The response must consist of the lines below from the one with "The width and height of the screenshot is (2500, 1484)." through the one with "Select the 3/1/2022 declared date cell", exactly as they appear and with both ends kept.

___ Task material

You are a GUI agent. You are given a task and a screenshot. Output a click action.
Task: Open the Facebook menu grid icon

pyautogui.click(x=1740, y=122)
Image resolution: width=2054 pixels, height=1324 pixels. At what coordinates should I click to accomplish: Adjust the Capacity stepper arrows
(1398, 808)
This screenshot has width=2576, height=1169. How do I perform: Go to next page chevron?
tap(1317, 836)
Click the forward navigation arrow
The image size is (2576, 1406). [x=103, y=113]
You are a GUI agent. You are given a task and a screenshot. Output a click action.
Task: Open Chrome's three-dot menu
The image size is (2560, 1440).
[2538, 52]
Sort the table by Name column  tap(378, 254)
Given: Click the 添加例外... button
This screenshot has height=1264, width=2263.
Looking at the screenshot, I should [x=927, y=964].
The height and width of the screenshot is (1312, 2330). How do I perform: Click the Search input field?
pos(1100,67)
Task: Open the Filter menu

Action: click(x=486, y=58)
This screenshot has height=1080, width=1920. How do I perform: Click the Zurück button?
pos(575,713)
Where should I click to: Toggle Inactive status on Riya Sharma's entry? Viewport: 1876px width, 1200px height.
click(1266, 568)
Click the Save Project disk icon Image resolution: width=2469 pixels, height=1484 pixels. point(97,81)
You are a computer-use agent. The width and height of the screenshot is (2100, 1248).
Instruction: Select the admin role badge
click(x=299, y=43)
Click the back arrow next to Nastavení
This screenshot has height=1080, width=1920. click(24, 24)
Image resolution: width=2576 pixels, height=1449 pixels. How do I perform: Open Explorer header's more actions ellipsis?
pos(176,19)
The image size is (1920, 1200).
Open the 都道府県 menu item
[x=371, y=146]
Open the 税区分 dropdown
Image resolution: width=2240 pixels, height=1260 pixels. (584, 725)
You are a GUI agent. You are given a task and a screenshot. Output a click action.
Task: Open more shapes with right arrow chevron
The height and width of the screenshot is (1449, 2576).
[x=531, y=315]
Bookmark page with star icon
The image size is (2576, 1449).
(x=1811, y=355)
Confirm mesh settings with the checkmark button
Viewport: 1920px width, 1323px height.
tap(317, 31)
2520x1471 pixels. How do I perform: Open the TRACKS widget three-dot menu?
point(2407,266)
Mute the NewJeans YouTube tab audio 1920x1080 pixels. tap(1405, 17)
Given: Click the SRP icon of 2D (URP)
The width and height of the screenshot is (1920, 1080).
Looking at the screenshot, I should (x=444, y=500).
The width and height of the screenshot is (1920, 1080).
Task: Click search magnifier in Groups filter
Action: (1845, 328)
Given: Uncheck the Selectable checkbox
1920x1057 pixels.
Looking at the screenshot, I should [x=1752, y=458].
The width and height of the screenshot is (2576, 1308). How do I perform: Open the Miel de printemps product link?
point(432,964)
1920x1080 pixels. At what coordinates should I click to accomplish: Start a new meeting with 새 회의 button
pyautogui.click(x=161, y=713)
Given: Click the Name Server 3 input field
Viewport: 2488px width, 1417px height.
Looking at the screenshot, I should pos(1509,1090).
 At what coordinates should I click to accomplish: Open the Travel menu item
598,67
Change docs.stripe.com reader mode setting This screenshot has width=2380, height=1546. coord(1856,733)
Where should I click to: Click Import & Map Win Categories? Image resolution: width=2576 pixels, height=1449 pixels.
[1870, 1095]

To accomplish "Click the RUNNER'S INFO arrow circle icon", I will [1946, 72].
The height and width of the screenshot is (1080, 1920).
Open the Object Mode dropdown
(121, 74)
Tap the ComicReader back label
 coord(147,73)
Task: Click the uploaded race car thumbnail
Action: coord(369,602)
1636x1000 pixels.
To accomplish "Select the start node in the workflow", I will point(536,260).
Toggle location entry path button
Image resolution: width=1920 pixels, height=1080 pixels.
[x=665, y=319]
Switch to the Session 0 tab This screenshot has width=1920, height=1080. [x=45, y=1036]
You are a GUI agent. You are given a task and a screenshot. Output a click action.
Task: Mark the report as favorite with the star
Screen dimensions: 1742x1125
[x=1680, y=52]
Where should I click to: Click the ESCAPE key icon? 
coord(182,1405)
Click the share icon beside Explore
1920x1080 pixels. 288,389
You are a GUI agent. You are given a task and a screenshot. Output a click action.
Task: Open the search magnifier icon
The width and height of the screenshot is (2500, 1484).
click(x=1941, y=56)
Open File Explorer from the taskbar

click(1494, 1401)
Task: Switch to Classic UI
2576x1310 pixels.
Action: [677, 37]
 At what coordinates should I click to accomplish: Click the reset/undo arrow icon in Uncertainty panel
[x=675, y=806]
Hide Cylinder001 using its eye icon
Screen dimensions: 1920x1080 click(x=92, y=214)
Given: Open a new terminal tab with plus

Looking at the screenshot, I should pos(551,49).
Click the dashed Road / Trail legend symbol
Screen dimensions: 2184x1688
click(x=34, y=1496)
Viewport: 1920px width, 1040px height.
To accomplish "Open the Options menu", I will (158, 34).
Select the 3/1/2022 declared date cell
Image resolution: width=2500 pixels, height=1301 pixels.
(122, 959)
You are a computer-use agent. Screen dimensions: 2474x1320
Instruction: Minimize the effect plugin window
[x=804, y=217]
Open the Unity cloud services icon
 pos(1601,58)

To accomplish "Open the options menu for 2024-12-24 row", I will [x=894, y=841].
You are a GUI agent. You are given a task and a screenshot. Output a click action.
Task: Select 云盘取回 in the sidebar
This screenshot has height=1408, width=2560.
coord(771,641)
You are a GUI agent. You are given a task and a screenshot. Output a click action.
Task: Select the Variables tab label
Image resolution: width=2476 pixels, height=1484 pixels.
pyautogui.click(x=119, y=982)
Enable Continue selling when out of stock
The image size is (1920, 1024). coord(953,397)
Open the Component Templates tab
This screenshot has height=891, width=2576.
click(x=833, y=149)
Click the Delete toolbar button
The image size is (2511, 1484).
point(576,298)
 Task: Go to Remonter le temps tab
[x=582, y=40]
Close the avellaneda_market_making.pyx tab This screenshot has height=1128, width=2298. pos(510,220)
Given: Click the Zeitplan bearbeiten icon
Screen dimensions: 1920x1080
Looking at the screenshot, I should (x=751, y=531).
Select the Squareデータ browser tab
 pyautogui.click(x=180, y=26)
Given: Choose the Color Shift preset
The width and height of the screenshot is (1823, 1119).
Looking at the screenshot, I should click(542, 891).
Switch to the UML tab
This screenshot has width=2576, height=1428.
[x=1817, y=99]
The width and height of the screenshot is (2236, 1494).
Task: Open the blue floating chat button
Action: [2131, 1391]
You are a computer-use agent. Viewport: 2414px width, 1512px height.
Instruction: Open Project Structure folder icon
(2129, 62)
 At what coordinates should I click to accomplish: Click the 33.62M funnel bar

______

» **Task output**
The width and height of the screenshot is (2500, 1484).
click(x=1941, y=56)
Open File Explorer from the taskbar

click(1494, 1401)
Task: Switch to Classic UI
2576x1310 pixels.
Action: [677, 37]
 At what coordinates should I click to accomplish: Click the reset/undo arrow icon in Uncertainty panel
[x=675, y=806]
Hide Cylinder001 using its eye icon
Screen dimensions: 1920x1080 click(x=92, y=214)
Given: Open a new terminal tab with plus

Looking at the screenshot, I should pos(551,49).
Click the dashed Road / Trail legend symbol
Screen dimensions: 2184x1688
click(x=34, y=1496)
Viewport: 1920px width, 1040px height.
To accomplish "Open the Options menu", I will (158, 34).
Select the 3/1/2022 declared date cell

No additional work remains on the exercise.